Gran parte de la tradición pictórica ha reproducido e intensificado dicho mecanismo visual, organizando la composición de cuadros, retablos y murales por medio de jerarquías visuales. Sin embargo, algunas veces nuestro cerebro falla, se trastorna, colapsa y no completa esta función. O bien, lo que nos rodea no admite fraccionarse y la distinción fondo/figura se vuelve equívoca, difícil. Nuestra percepción se desordena, se abruma y cambia. Entonces, inventamos una relación más confusa con la realidad, donde el ambiente no es distante, sino que el cuerpo de quien percibe se funde con él, produciendo una fuerte correspondencia entre nuestros gestos y movimiento, nuestras desorientaciones y lo que aparece. Damos un paso y algo crece, nos agachamos y el suelo gira, cerramos un ojo y la pared se desnivela, estiramos los brazos y la habitación se encoge, intentamos hablar y la luz parpadea.
Siguiendo el camino de la experiencia mística o religiosa, la industria del espectáculo ha incorporado nuestro funcionamiento corporal a su concepción, manejando con precisión los subidones bioquímicos de adrenalina, dopamina, endorfina, etc., y generando, puntualmente, las emociones apropiadas a cada experiencia. Los ritmos sensibles se organizan en un guion exacto, del que pueden derivarse ideas complejas, y que es reiterativo, competente, capaz de ser reinterpretado muchas veces.

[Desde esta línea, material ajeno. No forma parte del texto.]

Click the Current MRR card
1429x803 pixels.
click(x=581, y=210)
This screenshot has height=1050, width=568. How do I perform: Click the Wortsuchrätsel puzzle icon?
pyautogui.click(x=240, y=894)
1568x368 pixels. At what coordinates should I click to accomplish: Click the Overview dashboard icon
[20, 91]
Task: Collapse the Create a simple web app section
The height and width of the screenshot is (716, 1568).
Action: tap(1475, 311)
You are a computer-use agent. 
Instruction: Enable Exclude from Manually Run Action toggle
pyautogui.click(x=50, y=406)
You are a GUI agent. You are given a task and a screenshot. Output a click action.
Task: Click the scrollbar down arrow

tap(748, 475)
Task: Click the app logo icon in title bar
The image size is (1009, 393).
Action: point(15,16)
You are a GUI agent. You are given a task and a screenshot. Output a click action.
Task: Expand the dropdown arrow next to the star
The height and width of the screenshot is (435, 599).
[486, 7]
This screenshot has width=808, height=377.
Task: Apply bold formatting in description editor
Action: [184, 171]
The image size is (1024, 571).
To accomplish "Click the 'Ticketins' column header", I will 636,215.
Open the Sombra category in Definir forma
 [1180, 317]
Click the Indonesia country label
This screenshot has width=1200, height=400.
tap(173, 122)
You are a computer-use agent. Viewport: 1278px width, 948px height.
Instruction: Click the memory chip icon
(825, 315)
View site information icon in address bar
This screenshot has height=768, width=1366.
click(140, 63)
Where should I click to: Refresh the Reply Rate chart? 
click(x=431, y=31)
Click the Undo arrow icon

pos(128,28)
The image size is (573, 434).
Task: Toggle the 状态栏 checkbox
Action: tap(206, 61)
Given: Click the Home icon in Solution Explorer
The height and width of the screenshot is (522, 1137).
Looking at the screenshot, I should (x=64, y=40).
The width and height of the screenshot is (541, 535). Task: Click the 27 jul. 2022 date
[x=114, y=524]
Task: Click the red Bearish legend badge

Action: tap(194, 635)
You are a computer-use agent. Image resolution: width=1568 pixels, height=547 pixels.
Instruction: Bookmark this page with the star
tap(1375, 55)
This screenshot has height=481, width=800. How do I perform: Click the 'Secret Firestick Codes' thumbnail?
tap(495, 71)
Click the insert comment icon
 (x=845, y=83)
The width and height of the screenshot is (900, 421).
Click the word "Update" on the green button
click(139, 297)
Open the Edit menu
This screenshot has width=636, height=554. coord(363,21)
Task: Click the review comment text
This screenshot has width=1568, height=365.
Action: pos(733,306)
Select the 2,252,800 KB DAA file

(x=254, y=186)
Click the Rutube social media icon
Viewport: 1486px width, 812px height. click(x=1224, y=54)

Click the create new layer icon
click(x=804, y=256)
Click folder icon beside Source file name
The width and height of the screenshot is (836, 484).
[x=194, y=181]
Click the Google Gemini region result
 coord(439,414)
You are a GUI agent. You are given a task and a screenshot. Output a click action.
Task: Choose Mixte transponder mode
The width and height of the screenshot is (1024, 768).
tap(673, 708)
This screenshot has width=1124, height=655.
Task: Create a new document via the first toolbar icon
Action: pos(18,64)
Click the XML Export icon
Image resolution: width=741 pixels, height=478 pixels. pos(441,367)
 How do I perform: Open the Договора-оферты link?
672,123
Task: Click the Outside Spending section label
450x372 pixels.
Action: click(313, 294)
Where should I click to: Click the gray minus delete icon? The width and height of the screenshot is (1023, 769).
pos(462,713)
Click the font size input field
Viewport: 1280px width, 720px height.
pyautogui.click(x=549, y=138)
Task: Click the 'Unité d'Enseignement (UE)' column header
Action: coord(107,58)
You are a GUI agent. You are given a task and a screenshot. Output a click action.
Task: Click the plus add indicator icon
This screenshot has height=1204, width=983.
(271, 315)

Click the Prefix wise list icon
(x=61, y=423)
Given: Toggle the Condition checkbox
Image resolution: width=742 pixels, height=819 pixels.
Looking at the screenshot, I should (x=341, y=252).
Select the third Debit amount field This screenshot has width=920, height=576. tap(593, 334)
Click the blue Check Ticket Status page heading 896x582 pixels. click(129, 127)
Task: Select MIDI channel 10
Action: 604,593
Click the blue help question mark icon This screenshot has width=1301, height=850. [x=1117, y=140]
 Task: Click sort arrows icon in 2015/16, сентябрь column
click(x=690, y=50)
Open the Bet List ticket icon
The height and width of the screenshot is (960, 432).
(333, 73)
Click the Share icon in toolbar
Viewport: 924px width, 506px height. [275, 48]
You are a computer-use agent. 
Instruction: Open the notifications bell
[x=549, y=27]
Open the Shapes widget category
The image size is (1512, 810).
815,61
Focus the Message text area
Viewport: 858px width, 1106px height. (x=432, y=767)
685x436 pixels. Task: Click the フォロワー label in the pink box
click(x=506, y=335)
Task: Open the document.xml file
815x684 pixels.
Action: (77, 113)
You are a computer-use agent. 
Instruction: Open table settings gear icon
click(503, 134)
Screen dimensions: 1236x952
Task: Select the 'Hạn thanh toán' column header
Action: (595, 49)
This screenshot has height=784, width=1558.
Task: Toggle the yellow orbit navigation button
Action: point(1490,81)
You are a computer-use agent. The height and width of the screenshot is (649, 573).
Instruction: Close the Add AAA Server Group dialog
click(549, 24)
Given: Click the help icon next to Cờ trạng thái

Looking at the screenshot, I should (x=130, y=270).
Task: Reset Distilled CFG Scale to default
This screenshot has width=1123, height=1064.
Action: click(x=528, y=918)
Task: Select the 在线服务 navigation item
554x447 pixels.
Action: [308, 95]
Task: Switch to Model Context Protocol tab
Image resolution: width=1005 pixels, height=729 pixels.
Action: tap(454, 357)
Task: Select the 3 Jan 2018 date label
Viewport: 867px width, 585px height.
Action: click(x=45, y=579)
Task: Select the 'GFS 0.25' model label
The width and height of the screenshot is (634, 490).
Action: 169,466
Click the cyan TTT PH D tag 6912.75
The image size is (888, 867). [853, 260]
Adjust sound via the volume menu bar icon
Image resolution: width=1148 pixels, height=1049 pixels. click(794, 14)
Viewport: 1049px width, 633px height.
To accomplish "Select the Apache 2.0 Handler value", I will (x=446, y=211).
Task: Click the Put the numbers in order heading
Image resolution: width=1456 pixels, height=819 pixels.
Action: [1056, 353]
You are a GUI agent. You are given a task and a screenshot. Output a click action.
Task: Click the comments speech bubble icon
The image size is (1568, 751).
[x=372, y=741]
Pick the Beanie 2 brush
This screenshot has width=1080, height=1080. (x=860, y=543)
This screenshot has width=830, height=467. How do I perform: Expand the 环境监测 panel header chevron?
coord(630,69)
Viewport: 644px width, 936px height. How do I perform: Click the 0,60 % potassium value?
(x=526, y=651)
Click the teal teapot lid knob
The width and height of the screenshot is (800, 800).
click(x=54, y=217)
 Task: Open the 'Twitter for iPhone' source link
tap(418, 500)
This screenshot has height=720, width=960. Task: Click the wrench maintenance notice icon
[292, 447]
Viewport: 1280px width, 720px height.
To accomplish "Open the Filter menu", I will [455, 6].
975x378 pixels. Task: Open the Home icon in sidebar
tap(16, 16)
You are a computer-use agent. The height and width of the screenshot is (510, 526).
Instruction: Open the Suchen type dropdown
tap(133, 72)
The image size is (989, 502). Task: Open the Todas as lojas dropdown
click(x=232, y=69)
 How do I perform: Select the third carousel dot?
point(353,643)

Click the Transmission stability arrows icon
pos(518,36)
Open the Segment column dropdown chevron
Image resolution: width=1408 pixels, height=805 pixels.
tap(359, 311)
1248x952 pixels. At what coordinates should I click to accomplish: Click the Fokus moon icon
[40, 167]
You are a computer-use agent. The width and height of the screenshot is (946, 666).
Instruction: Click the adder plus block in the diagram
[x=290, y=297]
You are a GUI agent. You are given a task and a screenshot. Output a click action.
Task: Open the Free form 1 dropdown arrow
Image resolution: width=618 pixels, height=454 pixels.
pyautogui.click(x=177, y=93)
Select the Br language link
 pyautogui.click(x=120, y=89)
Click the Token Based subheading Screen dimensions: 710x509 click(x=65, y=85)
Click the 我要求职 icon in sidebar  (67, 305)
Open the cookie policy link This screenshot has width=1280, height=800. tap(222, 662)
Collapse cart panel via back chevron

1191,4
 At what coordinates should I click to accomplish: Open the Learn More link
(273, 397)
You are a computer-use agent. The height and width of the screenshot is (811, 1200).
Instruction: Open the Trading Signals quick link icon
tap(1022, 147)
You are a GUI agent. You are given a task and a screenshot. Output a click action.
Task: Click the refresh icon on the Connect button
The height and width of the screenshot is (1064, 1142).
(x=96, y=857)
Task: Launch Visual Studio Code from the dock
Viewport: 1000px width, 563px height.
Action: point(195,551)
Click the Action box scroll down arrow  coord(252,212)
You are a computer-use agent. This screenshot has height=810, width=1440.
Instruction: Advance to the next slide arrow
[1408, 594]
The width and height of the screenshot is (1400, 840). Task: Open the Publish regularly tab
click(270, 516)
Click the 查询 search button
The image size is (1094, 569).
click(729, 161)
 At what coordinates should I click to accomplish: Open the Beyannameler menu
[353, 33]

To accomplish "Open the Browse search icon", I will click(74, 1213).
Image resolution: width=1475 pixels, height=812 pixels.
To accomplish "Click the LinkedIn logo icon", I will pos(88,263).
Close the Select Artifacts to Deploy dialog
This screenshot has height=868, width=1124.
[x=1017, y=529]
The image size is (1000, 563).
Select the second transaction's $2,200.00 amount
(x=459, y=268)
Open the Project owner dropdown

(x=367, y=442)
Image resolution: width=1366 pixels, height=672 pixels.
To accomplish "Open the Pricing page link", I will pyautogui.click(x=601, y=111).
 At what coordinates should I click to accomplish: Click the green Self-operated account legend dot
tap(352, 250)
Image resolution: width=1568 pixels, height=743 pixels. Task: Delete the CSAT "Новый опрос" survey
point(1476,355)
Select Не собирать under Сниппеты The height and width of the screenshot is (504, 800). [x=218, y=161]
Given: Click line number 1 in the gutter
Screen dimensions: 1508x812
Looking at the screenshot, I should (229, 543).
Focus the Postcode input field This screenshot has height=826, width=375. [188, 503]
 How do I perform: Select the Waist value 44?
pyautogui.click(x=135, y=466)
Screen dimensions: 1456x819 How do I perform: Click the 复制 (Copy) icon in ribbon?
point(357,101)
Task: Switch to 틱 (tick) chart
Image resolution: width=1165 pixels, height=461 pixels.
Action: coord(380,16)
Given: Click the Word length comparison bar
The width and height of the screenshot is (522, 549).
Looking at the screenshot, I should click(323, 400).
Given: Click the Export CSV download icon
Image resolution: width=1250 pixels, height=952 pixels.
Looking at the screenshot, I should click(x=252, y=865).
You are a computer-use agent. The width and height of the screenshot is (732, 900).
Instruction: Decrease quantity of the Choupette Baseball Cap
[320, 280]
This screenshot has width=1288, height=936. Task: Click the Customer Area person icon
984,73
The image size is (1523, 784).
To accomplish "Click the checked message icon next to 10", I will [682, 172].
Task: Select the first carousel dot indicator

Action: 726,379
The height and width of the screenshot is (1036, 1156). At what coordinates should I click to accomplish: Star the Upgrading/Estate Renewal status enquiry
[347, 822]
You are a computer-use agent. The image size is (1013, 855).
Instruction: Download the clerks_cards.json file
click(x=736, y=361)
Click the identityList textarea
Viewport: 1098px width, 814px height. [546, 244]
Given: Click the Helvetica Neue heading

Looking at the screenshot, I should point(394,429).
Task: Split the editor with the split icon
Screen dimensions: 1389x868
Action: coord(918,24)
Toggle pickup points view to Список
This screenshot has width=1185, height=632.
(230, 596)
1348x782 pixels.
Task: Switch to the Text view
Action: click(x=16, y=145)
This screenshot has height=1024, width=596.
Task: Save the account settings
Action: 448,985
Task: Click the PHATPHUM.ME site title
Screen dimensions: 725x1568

Como el estribillo de una canción pegadiza —o una consigna política—, las articulaciones emotivas a las que se adhiere nuestro organismo durante dichas experiencias espectaculares son fuertemente adictivas.
Cuentan las investigaciones en mecánica estadística que, mientras que las acciones de un individuo aislado son imposibles de predecir, cuando se trata de un grupo, este se comporta como un fluido y las reacciones colectivas pueden adivinarse por medio de las mismas fórmulas que revelan el movimiento de dunas, torbellinos y otras corrientes de aire. Funcionamos en conjunto, por identificación y resonancias; oscilación colectiva en reacción sensible al entorno. El movimiento es telepático y me hace pensar en cómo hacer esculturas, según dónde te encuentras, y en cómo se nos contagia el miedo, a través de las vértebras.
El cine logra una de las manifestaciones más inmediatas de esta fusión espectador-medio. Frente a la pantalla, se observan identificaciones, incluso físicas, de nosotros con lo que se presenta. A este proceso de involucración en la matriz del acontecimiento se le conoce como «sutura», y se consigue al alinear el punto de vista de la cámara con el del espectador, imaginando que entra en el campo de la narración, que se une a quienes actúan y a sus cambiantes puntos de vista. De este modo, el cine dobla la proyección psicológica por la proyección imaginaria.
Muchas hemos trabajado en las escisiones de la imagen proyectada, procurando mostrar y exagerar los mecanismos hipnóticos de las películas. Para ello, modificamos la velocidad, ralentizamos, entrecortamos, incluimos sustos, intensificamos el silencio, intercalamos opacidad, interrumpimos… Hasta darle al vídeo un ritmo hipnótico, casi catatónico, y nos salen parpadeantes. Su tartamudeo nos permite distinguir los integrantes del medio al tiempo que miramos la proyección. Así, nuestro cuerpo como espectador se convierte en un componente más, reconociendo sus reflejos, sombras, el shock del ojo, la tensión del músculo y la materialidad del celuloide como elementos agregados en el ritual que produce cada pantalla.
Alguien que conocí describía la sensación de montar en moto Harley como «correr rápidamente, lleno de ganas, hacia un muro». Encontrarse de frente con una pared ya es, normalmente, un susto y una decepción, porque aquella calle por la que pensabas avanzar está bloqueada, o quizás te han encerrado. Mirarlo nos da la sensación de bloqueo. Recuerdo despertarme de niña en medio de la noche, por una pesadilla durante la que había dado muchas vueltas sobre mí misma. Incorporarme desorientada, caminar deslizando las manos por las paredes de mi habitación, tratando de localizar el picaporte sin saber dónde estaba la puerta e imaginar, aterrorizada, que toda la habitación era pared.
Lo propio del muro es ser opaco, duro e inaccesible, pero también nos encontramos con sus imitaciones, más frágiles o permeables; con cortinas y paredes cuarteadas, por cuyas grietas podríamos introducir dedos o palitos que nos ayudasen a horadar esa superficie, descorrer el velo y mirar lo que hay fuera, al otro lado. Prometen un detrás. De nuevo, lograr un contraluz.
El artefacto gótico de la doble narración y de las estimulaciones divergentes se ha multiplicado por mil. Los entornos luminosos nos bañan, funden para siempre los fondos con las figuras. El símbolo va detrás del artificio y las representaciones existen cruzadas. Seguir es parpadear.